So, you’ve conducted a survey and came up with strategies to get the most responses to that survey.
A survey does not end after you managed to capture a lot of responses. Responses are just plain data.
A survey report is how you convert that data into information and implement the results in your research.
Data left unanalyzed is just a mess of numbers and words, which do no good to anyone.
In this article, we’ll show you the ins and outs of writing a fantastic survey report.
Before getting into the step-by-step process, let’s first understand what survey reports are.
What is a Survey Report? (Definition)
A survey report is a document that demonstrates all the important information about the survey in an objective, clear, precise, and fact-based manner.
The report defines the:
- The objective of the survey
- Number of questions
- Number of respondents
- Start and end date of the survey
- The demographics of the people who have answered (geographical area, gender, age, marital status, etc)

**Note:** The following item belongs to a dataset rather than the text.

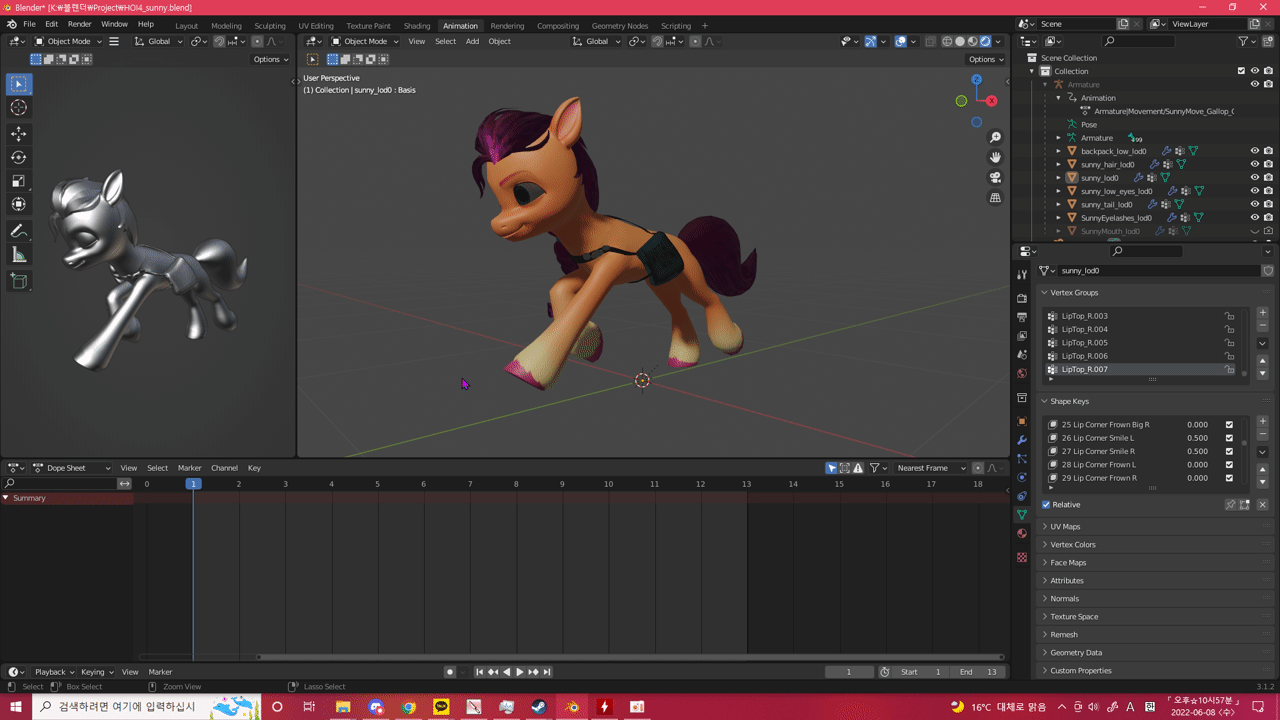Click the viewport Options button
The image size is (1280, 720).
pos(985,59)
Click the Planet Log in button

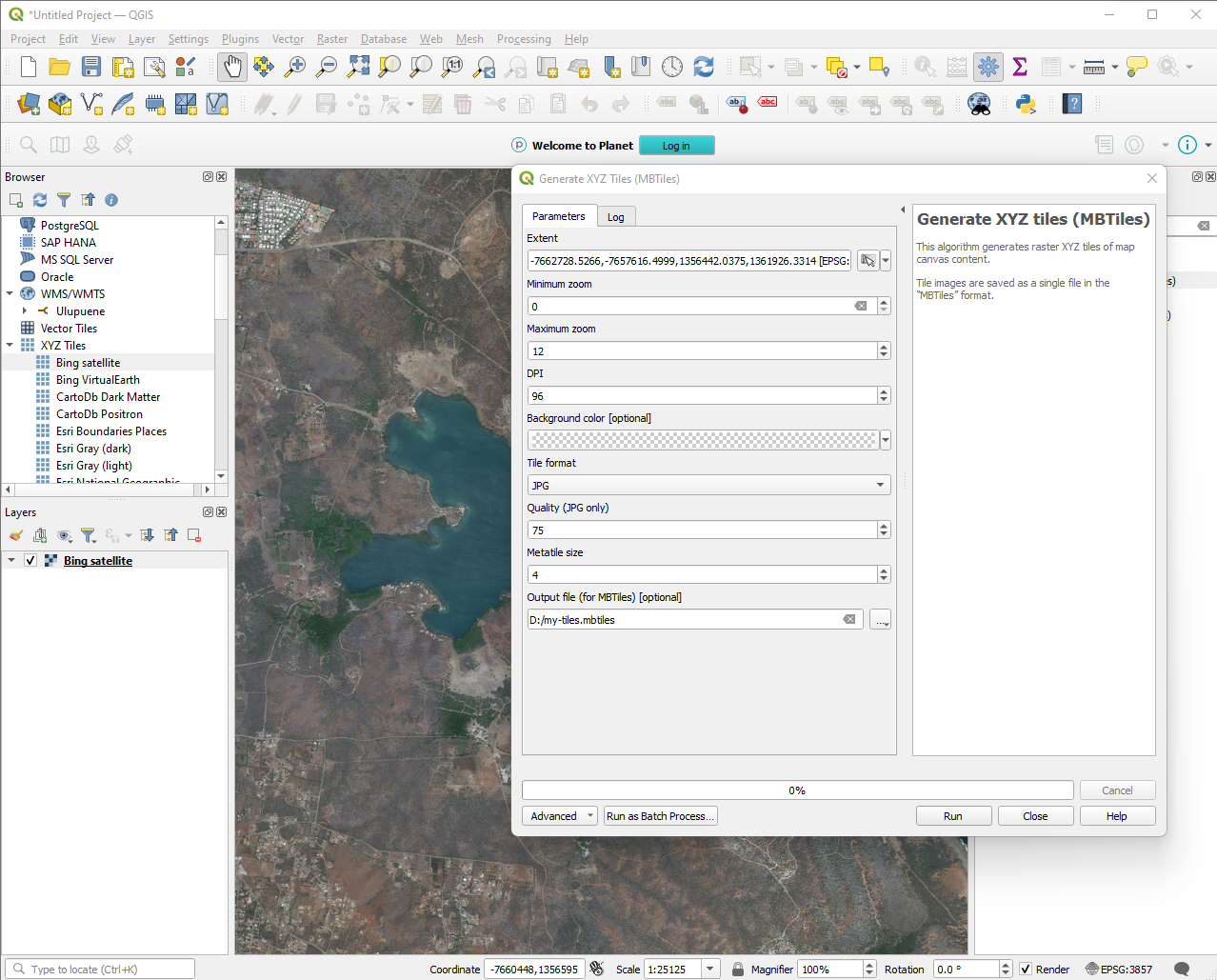tap(676, 146)
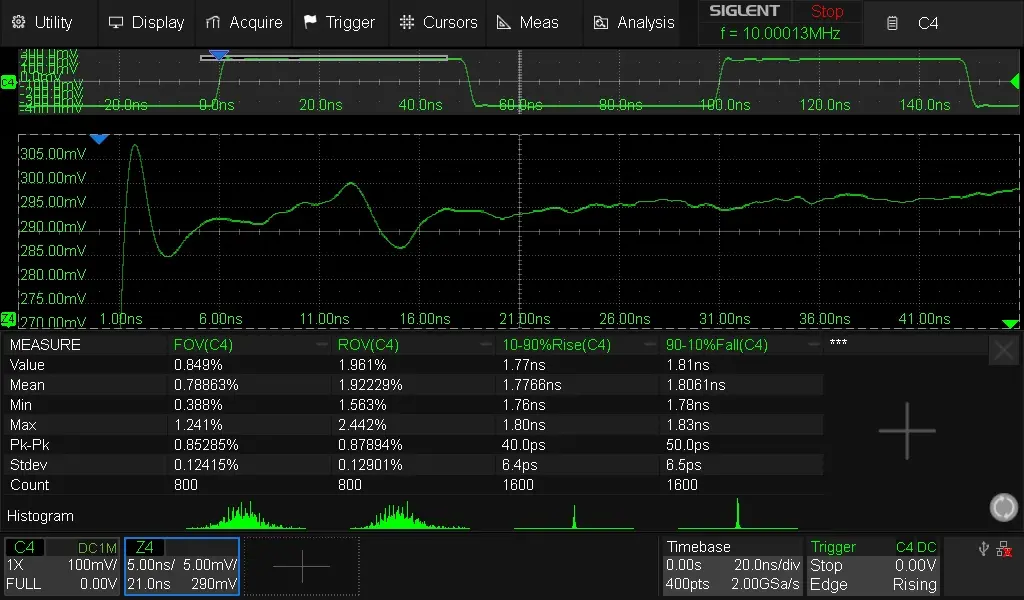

- Your findings and conclusion from the given data
All this data should be presented using graphs, charts, and tables. Anything that makes the data easy-to-read and understand.
After reading your survey report, the reader should be clear on:
- Why you conducted this survey.
- The time period the survey ran.
- Channels used to promote and fill up the survey.
- Demographics of the respondents.
- What you found out after conducting the survey.
- How can the findings be implemented to create better results?
Importance of Writing a Survey Report
Here are four compelling reasons why you should always write a survey report:
1. Make a powerful impact
Survey reports reveal the hard numbers regarding a scenario. It is always impactful when you include stats with facts.
For instance, saying “80% of women working in the media sector claim to have faced workplace harassment at some time in their life” is more impactful than saying “Many women face workplace harassment.”
Data is much more powerful when we know the exact proportion of it. People connect with issues that come with large numbers, as they stir up the room and demand for action.
2. Paves the way for decision making
When you categorize large data into easy to read charts and graphs, it gets converted into useful information. This information is then used by the management to make decisions that will directly affect the company.
For example, let’s say that you performed a product feedback survey to find out the preferences of your target audience.
Based on their answers, the features of your product can be amended.
After all, it’s the people for whom you are making the product, right?
3. Trend is your friend
This is a common saying among surveyors and researchers. It implies that when you ask one question again and again over time, you find a trend of change in the answers.
Thus, survey reports help track trends in the market that also provides insight into what the future could hold.
For instance, if we talk about fashion, bell-bottom jeans were a huge trend in the ’70s. Then, the ’80s saw carrot pants followed by ankle-high skinny jeans in the 90s.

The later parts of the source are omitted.